“Bullying, whether cyberbullying or the more traditional form and whether from a friend, a family member or work colleague, is always distressing.
While it is good that measures should be put in place to counteract the more severe impact of bullying on individuals and making these bullies accountable for their behaviour, it is also important to think about the position of the victim and what they can do, if anything, to help prevent the bullying from happening.
The ‘pack’ mentality that we see so much of in human behaviour means we like to elevate individuals to high positions – such as celebrities – to then pull them down again if we feel let down in any way.
Similarly, a pack will ‘smell out’ a vulnerable person and focus bullying behaviour on that one person. If a person seems to be timid or more easy to push around, bullying may be more likely to occur. This means that helping the victim to become more assertive, can be a crucial part of perhaps reducing the bullying process.
There is often a co-dependency between two individuals locked into an abusive relationship and this is something that needs to be gently explored within a safe counselling relationship.
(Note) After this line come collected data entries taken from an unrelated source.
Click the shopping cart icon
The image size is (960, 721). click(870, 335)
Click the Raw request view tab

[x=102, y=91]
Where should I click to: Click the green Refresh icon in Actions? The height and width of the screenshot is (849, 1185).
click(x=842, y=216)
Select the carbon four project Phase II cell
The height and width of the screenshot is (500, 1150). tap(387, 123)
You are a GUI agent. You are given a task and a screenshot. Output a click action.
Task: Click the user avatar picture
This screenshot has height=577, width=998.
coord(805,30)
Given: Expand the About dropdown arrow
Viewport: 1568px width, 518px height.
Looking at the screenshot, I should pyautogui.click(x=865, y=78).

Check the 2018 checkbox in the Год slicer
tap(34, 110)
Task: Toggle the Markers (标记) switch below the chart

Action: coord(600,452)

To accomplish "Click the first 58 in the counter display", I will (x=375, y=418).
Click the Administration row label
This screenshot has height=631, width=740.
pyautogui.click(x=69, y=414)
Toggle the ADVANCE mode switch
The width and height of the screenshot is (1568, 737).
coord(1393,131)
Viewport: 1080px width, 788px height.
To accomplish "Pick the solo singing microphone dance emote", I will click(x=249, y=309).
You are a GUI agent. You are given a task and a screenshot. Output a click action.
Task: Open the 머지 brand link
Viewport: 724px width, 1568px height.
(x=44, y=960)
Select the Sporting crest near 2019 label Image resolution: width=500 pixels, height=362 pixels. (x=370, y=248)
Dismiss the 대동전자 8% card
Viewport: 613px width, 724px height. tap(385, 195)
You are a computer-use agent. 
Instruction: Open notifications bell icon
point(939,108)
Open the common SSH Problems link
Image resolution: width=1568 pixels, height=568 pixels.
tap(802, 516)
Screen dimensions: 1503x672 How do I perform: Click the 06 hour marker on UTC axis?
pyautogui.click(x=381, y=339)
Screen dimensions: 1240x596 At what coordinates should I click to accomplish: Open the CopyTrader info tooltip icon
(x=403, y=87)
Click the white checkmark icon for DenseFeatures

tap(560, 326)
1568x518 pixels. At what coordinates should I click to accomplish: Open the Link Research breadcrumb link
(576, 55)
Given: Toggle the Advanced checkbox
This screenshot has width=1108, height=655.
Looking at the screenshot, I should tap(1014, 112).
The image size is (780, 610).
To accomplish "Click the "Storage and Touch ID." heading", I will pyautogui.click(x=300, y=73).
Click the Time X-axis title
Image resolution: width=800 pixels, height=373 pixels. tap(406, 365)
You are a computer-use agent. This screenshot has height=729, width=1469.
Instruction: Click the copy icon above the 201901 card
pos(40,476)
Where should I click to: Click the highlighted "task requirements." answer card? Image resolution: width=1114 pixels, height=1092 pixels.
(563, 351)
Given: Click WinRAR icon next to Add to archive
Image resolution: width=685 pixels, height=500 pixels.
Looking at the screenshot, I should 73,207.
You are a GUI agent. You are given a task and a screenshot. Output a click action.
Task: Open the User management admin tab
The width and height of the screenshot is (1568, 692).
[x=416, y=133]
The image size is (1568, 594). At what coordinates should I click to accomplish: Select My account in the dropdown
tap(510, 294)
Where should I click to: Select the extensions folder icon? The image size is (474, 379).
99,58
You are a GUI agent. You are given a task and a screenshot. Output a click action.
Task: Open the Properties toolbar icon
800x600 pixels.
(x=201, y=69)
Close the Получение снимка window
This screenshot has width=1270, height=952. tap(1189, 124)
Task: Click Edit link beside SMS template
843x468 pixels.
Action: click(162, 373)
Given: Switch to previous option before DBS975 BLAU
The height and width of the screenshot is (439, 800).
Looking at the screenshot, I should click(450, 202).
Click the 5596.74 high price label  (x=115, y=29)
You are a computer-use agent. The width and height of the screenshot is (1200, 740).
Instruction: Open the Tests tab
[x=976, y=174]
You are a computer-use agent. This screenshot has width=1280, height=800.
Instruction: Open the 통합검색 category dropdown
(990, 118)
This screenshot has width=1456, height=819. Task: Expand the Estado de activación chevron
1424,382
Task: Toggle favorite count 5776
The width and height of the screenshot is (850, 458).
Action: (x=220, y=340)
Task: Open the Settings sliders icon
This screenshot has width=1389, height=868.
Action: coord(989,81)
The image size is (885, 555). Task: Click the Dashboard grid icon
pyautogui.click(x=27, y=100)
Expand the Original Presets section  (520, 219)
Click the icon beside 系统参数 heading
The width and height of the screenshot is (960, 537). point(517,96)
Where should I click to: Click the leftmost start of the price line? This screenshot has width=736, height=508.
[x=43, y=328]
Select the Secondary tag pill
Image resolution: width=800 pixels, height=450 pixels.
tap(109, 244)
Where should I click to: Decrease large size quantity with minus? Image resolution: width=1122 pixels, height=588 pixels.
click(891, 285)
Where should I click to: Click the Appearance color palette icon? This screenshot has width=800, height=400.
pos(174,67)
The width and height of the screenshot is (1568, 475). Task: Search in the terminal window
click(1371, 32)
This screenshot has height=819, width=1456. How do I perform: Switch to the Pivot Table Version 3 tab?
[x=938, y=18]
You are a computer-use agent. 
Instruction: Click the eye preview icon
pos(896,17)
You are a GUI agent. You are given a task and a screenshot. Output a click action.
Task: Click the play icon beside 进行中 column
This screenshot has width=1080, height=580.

It can often be easier to stay in an abusive relationship (and this includes the work environment) than to leave it, as change can be a frightening thing for many people.
The counsellor needs to help the client and explore the victim’s responses to other stressful situations in their life. This way common patterns can be identified and worked with. It may be that the victim has passive/aggressive tendencies, but they may not be aware of acting this way.
Both parties need to have attention focused on them – both the bullied and the bully – so that they are empowered to make the necessary changes.
With regards to an abusive work environment, the hierarchical system needs to be used according to the rules of the organisation, in order to help combat bullying.”